Like Medieval monks debating how many angels can dance on the head of a pin, these varying rules have created incalculable choices that no one can fathom and that have nothing to do with the health of the nation. There has been no foundation or guarantee all families and individuals could count on no matter where they work, their income, age, sex, disability or whether or not they are employed by a company that offers insurance. This is one thing the Affordable Care Act brought with its Essential Benefit packages.
We are suffocating in private regulations that make public programs pale in comparison. Each private program has its own rules, cost sharing, networks, eligibility requirements, and premiums and even drug costs when all largely offer the same medication whose costs no one seems to be able to control, but all lament. The cost of these regulations and paper work is staggering. It is estimated that nearly 20% of all health care costs are for such activities.
Our health care emperor simply has no clothes. However, this emperor’s empire represents nearly 20% of the American economy, and it is not governable. The industry has legions of ‘dukes,’ ‘courtiers,’ –landlords, employers, bankers, doctors, hospitals, labs, and lobbyists that dictate the rules of the game, the coverage and prices. No one looks out for the general well being of the workers and families who actually fuel this economy. Even decision makers who could influence the rules in this kingdom cast a blind eye on those trapped in the system believing so-called safety net programs will actually take care of those who cannot afford insurance, are poor and even on public programs.

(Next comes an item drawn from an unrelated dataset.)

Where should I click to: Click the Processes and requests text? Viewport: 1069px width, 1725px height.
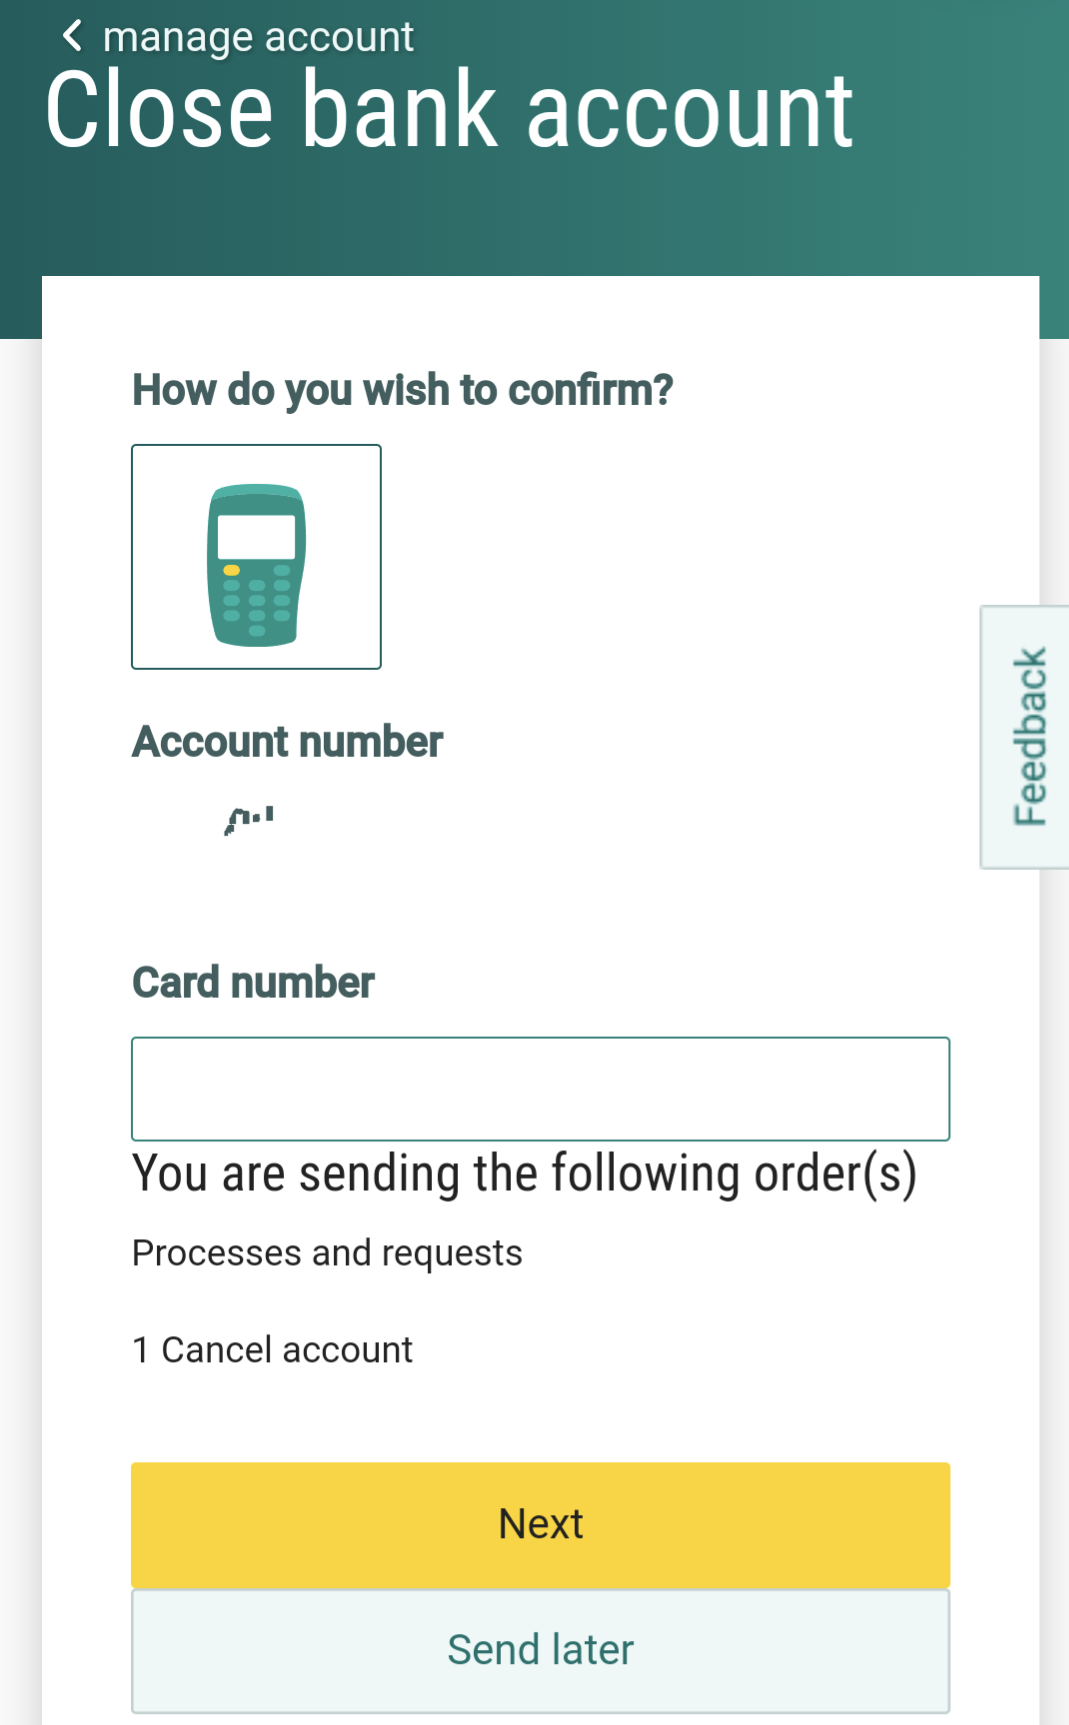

Like the frog in a pot of water, we are blind to danger until the water becomes too hot and too late we realize the walls are too steep for us to escape this cauldron of cost and coverage.
While there is special coverage for many including Medicare and Medicaid, and other special programs. Even changes in benefits to these programs require federal action. Medicare initially did not cover preventive care or annual examinations, for example. It took an act of Congress to add mammogram coverage or prostate examinations.
It is up to us who are still on some semblance of a safer shore to act before the health empire is crushed by its weight of rules and money. Given the system’s sheer size, change cannot possibly happen overnight. The ACA, however, is an attempt to slowly change our course, but it is being tossed again into a storm of dead end rhetoric that serves no one except those who profit from the status quo. The winners are not families, and many businesses not to mention many, many small public groups, small non-profits and even those that offer health care services.
I know I am tilting at windmills, but we could solve this problem if we all had a common goal for the health of a nation and built a system that could support that goal. It does not have to be a choice of private vs. public. But we need to know what kind of a system we are building if we expect it to be sustainable. We need to have a goal we can agree up and work together to reach. I have no idea how to keep the politics out of this but it is up to us to try. Our course is not sustainable.
Maybe we can start at the local level! City by city, county by county to show some sustainable and viable models that actually work for all involved.